Review: Geometry Wars: Galaxies (DS)

geowarsds.jpgIt is no secret that we’ve been all over the Wii version of Geometry Wars: Galaxies here at Infendo. Blake has been singing its praises on a weekly basis on Infendo Radio, we awarded it our highest ranking in our review and even crowned it as one of the five best Wii games of 2007. We’ve been shamelessly singing the praises of this beautiful shooter for weeks, and if you’ve played it, you know why.

Nintendo Power dropped a big surprise in May when it revealed that the first fully realized console iteration of Geometry Wars, a series born and raised on Microsoft hardware, would be a Wii and DS exclusive. On Wii, as Reggie might say, the proof is in the playing; Galaxies is a deliciously addictive gaming treat that, according to one reviewer, finally shows “what the console is good for.”

But does the portable version of Galaxies have the same impact as its Wii-dwelling cousin? Well, yes…and no.

Geometry Wars: Galaxies is a nearly identical package on both systems, so almost everything we raved about in our review of the Wii version can be applied to Galaxies DS. The core gameplay is still strikingly simple and addictive, there is a seemingly endless progression of unique battle grids to work through and loads of intriguing new enemies. Connecting to the Wii version unlocks even more new levels, there are online leaderboards and like the Wii version, the handheld version of Galaxies boasts a lower price point, at $29.99, than most elite games available for the system.

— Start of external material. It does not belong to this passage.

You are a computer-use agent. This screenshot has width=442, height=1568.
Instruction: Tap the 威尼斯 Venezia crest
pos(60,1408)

But there are some unfortunate issues with the DS version that keep it from reaching the stratospheric status of its Wii counterpart. So remember just about everything we mentioned in our review of the Wii version, but make the following minor considerations.

Obviously, the stunning visuals that make Geometry Wars so compelling to view in motion are absent on the under-powered DS. The hypnotic particle explosions, the iridescent glow of enemy fighters, the vivid colors…they have been dramatically toned down for Nintendo’s handheld. This eye candy is actually one of the most charming aspects of Galaxies, and unfortunately, its absence makes the DS experience significantly less enjoyable.

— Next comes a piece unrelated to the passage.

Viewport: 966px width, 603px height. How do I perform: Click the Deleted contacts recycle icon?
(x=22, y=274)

Though developer Kuju Entertainment offered a surprisingly effective remote and nunchuk control configuration to the Wii version, it was the addition of Classic Controller support that hooked many veteran gamers on Galaxies. If we are to consider the stylus and d-pad controls of Galaxies DS the third overall control option for Geometry Wars, we must also consider them the least desirable.

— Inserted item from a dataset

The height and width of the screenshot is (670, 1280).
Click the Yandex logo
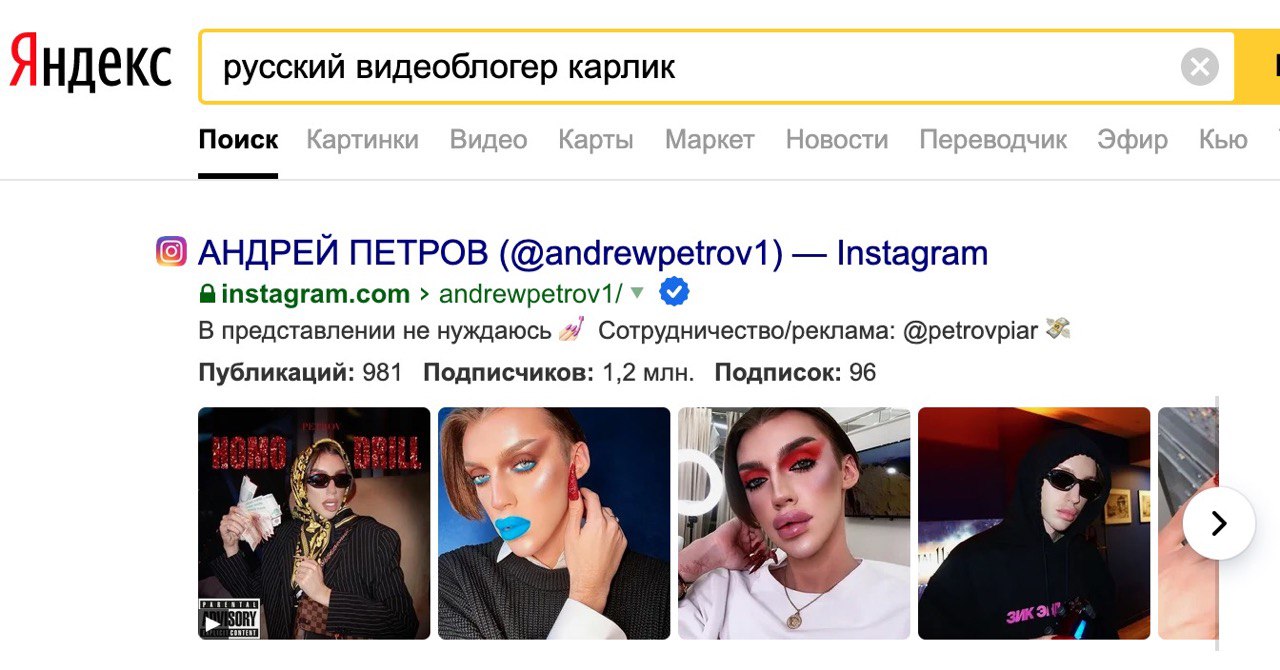pos(90,63)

Make no mistake, the controls certainly do not break the game. They do work, yet they never become anything more than merely adequate. In addition to inducing somes of the worst cases of DS hand cramps we’ve seen yet, stylus-driven control presents unfortunate problems non-existent in Galaxies Wii. Players control their ship with the d-pad, which is inherently limited in directional mobility and inferior to the freedom afforded by an analog stick, while blasting enemies by aiming with the stylus on the bottom screen.

The result is a control setup similar to the aiming mechanics of Metroid Prime: Hunters. But unfortunately, Samus’ controls haven’t translated quite as well to Galaxies DS. As the enemy waves increase in size and the action intensifies, it can be difficult to find the neutral aiming zone.

On Wii, for example, players using the Classic Controller can always release the analog stick to return their aim to neutral. Players using the Wii remote and nunchuk are constantly in control of their aiming because their cursor is on the same screen as the game itself, making it very easy to make adjustments on the move. But gamers playing Galaxies DS may occasionally encounter a need to glance at the bottom screen to reorient themselves with their aiming. This is particularly problematic for a Geometry Wars game in which looking away from the action for even a split second can be disastrous.

Galaxies DS does have one obvious advantage over the Wii version: it’s portable. And having the ability to take the Geometry Wars experience, particularly one as rich as Galaxies, wherever your travels may lead you makes living otherwise somehow seem unfair. Subway rides, bus trips, lunch breaks and visits to the doctor’s office will literally seem to pass in seconds. Perhaps even more so on the DS, Galaxies leeches the passing minutes like a stubborn Metroid.

At its core is one of the most enjoyable games of the year, and minor shortcomings aside, Geometry Wars: Galaxies is still one of the best DS titles to release in 2007. Because it’s essentially the same game as Galaxies Wii, however, it is hard to recommend the DS version over its superior Wii counterpart. Gamers with a deep wallet or unhealthy infatuation with Geometry Wars may consider both, and those who find Galaxies DS in their stocking Tuesday should be very pleased with this great piece of software.

It’s just that on Wii, blasting hexagons and rectangles is a lot more fun. Geometry Wars: Galaxies gets 3 stars out of 4 on the DS.